Università di Firenze studia come integrare ChatGPT alla didattica - Studentville

All'università di Firenze si studia come integrare ChatGPT alla didattica

All'Università di Firenze si studia ChatGPT: bisognerebbe considerarlo come una opportunità per migliorare l'efficienza dell'apprendimento.
All'università di Firenze si studia come integrare ChatGPT alla didattica

L’intelligenza artificiale – ChatGPT in particolare – ha il potenziale per integrarsi alla didattica in modi diversi. Ad esempio, potrebbe essere utilizzata come strumento per supportare gli studenti nella produzione di testi, come fonte di informazioni o come strumento di revisione e correzione automatica. Tuttavia, è importante considerare i rischi associati all’uso di tali tecnologie, dalla possibile scarsa qualità dei lavori generati a quello, da non sottovalutare, di diventare dipendenti da tali strumenti, perdendo la capacità di produrre testi in modo autonomo e creativo. Aspetti, questi, che all’Università di Firenze stanno per essere analizzati in quanto si è deciso di iniziare a studiare la possibile integrazione di ChatGPT alla didattica.

ChatGPT all’università

Dall’Università degli Studi di Firenze arriva una prima segnalazione. Secondo quanto riportato dai docenti, il tono dei compiti fatti a casa da parte degli studenti sarebbe cambiato. E, anche se al momenti non è stata prodotta una denuncia ufficiale, i sospetti non sono pochi. Tanto che potrebbe essere necessario risolverli con esami orali o con altre fonti di accertamento. Non si nasconde una certa preoccupazione che, come ha spiegato la prorettrice dell’Università Ersilia Menesini, non deve fare allarmare.

La stessa Menesini, docente di psicologia dello sviluppo, ha ammesso di aver provato l’intelligenza artificiale sui suoi stessi argomenti, ma di non averla trovata soddisfacente per via delle risposte poco approfondite e limitate. Almeno non ancora. Per evitare i rischi legati all’uso di ChatGPT è importante che la sua integrazione nella didattica avvenga in modo consapevole e responsabile. Sicuramente combinandone l’uso con altre attività didattiche, come la discussione in classe ad esempio, per garantire che gli studenti sviluppino anche le competenze di scrittura e di analisi critica.
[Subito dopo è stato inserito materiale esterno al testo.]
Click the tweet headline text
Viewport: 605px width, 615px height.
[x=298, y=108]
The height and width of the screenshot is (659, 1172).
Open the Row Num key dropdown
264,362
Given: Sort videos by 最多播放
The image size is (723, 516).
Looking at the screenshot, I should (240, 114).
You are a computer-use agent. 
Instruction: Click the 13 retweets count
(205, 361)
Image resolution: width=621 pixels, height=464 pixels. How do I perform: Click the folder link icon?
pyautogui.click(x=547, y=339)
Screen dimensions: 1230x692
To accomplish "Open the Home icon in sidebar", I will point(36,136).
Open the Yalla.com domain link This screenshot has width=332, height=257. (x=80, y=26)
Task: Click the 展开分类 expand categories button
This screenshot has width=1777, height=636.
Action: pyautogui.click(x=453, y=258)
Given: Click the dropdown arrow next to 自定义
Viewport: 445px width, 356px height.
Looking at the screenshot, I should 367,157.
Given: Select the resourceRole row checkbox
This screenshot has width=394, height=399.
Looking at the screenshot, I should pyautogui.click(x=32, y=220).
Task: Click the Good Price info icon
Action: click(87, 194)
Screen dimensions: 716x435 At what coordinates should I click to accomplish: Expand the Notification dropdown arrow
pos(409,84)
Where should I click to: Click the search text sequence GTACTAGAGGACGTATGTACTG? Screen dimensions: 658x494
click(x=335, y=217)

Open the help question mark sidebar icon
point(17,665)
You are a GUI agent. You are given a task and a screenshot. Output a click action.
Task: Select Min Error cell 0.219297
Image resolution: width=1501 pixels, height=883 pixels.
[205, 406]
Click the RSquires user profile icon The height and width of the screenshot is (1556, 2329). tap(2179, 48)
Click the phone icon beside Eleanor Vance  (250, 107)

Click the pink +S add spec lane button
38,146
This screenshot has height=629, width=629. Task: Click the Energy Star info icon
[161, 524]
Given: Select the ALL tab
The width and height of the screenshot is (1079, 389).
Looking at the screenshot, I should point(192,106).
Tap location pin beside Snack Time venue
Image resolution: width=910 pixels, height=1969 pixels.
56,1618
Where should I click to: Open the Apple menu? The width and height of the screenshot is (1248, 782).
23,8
“Non bisogna avere paura di ChatGPT”

Tuttavia, primi segnali di apertura nei confronti dell’IA si stanno già timidamente registrando. E’ il caso dell’International Baccalaureante, una qualificazione di scuola secondaria superiore riconosciuta su scala internazionale e valida per l’ammissione universitaria in più di 80 paesi del mondo. Nell’ambito di questo esame è consentito usare ChatGPT per la produzione di piccole porzioni di testo, a patto che lo si citi come fonte. A Firenze, come ha dichiarato la Menesini, un gruppo di lavoro sta studiando come integrarlo alla didattica. Lungi dall’averne paura, infatti, bisognerebbe considerarlo come una grande opportunità per migliorare l’efficacia e l’efficienza dell’apprendimento. Purché lo si usi in modo responsabile per garantire il successo di tali iniziative.